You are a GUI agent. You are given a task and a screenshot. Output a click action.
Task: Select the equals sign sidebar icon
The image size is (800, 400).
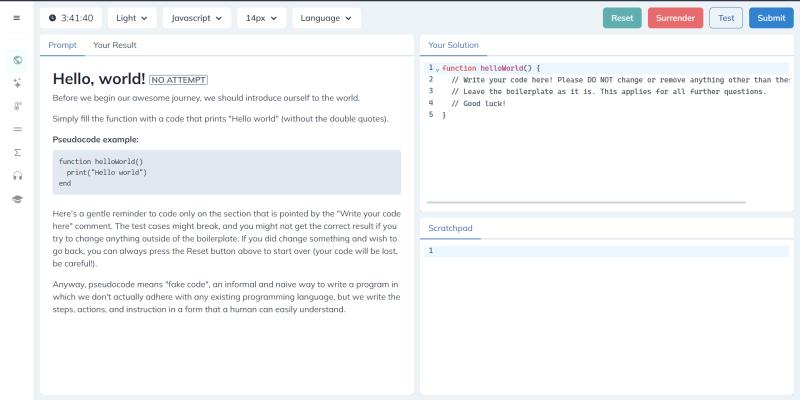pos(17,129)
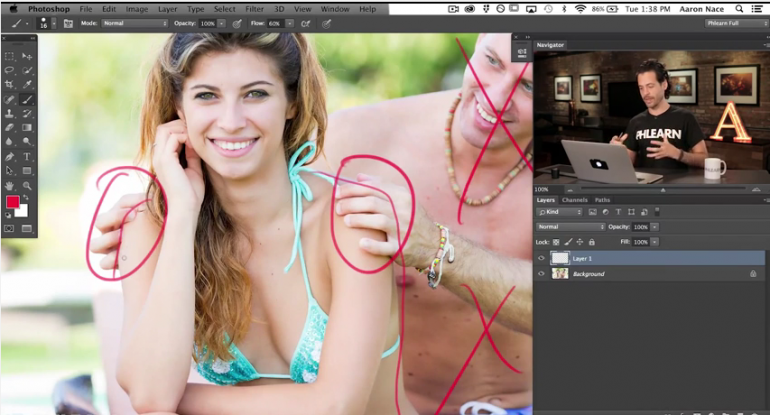Toggle the lock all icon in Layers panel
This screenshot has height=415, width=770.
click(x=592, y=242)
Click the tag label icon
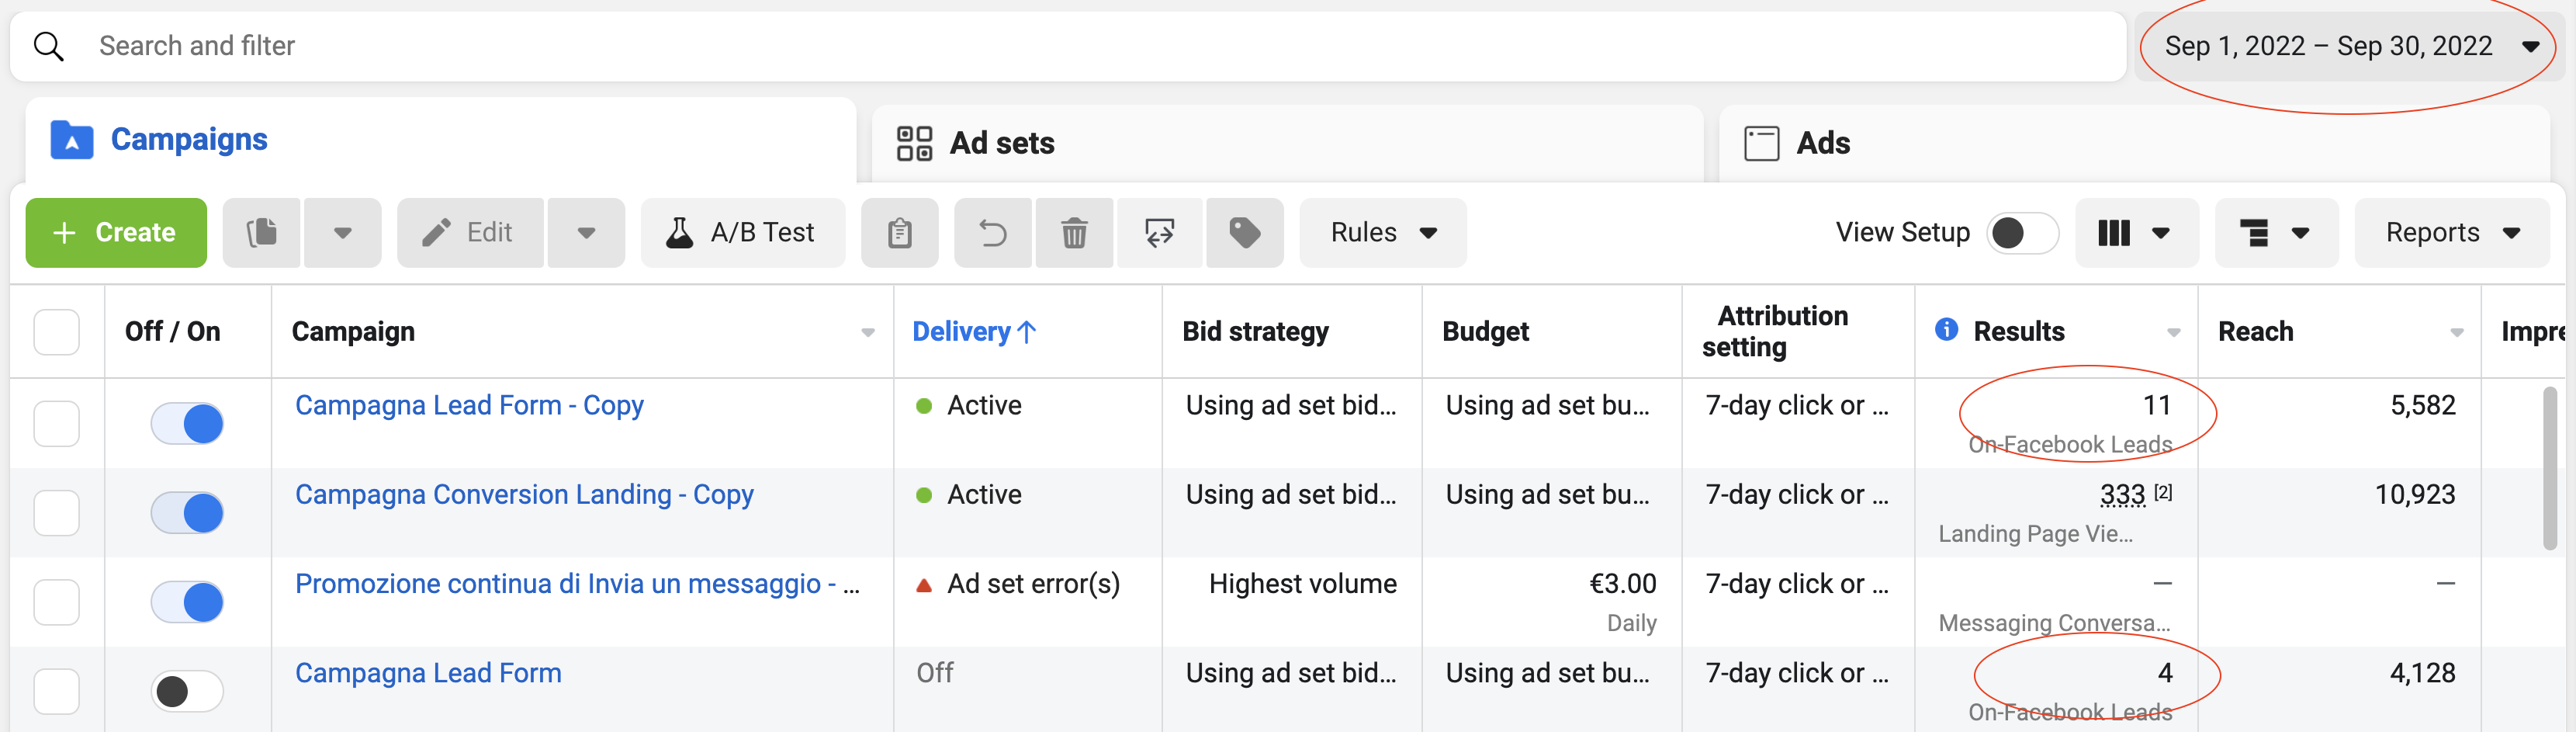Screen dimensions: 2576x732 (x=1244, y=233)
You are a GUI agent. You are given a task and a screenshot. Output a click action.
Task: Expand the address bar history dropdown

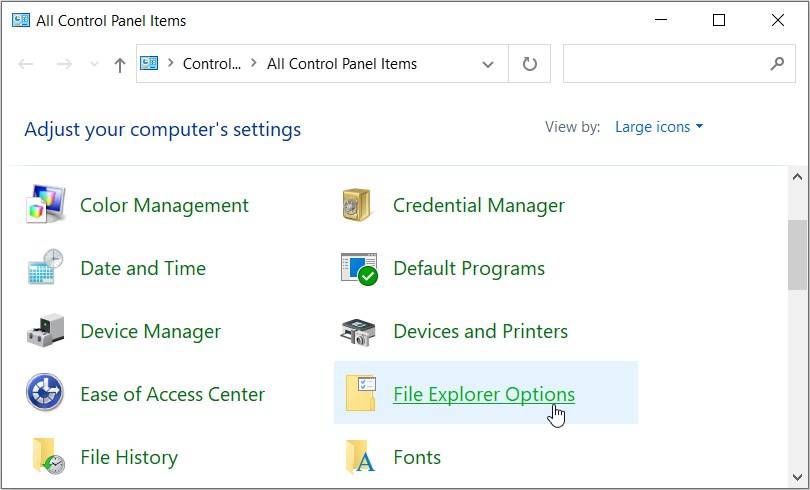tap(488, 64)
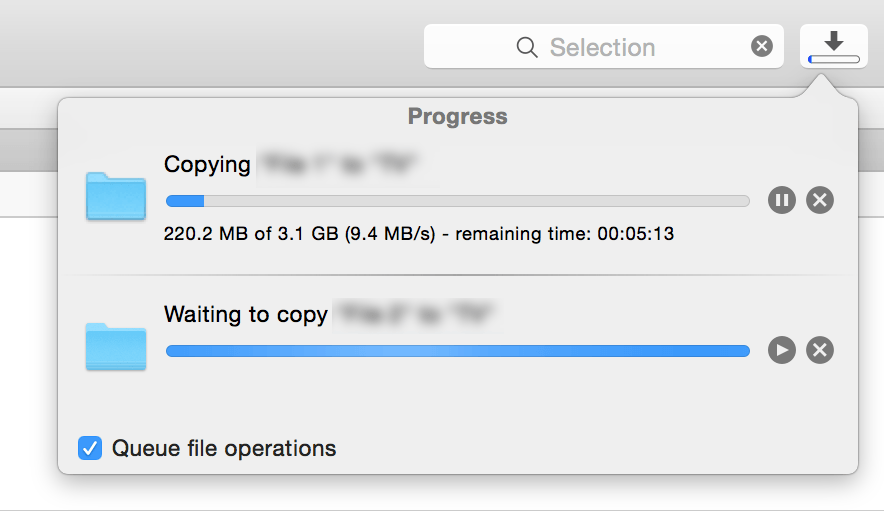
Task: Click the folder icon beside Waiting to copy
Action: (x=116, y=346)
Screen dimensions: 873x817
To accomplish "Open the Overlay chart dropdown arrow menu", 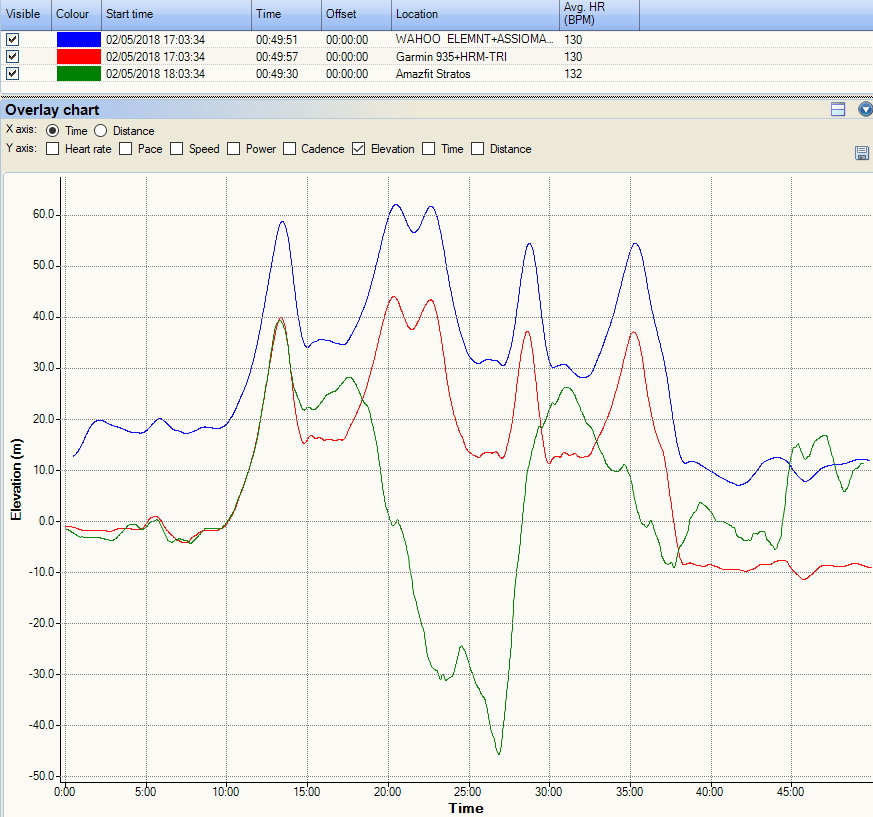I will (x=864, y=110).
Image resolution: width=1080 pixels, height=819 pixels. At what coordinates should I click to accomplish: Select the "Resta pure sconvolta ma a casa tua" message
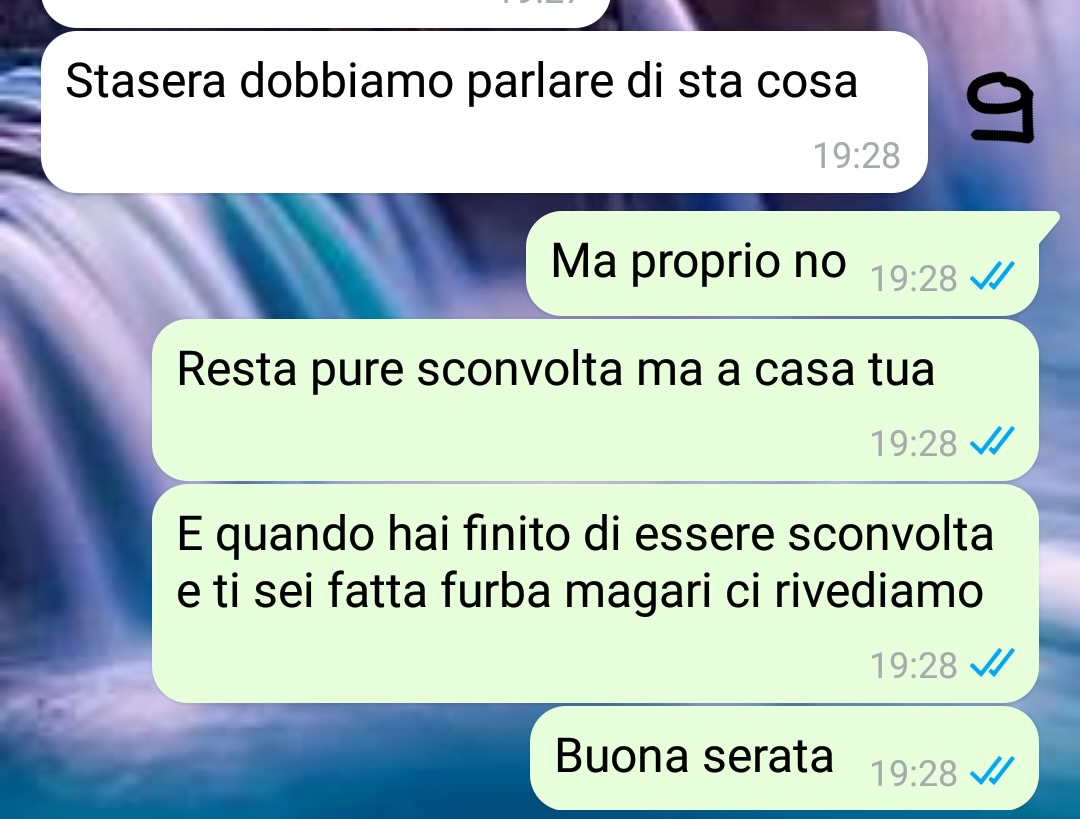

- - - -

_TASK PROMPT_
Scan the entries above and copy each line where "Select" occurs.

_TASK ANSWER_
Task: Select the equals sign sidebar icon
Image resolution: width=1080 pixels, height=819 pixels. At what coordinates should I click to accomplish: Select the "Resta pure sconvolta ma a casa tua" message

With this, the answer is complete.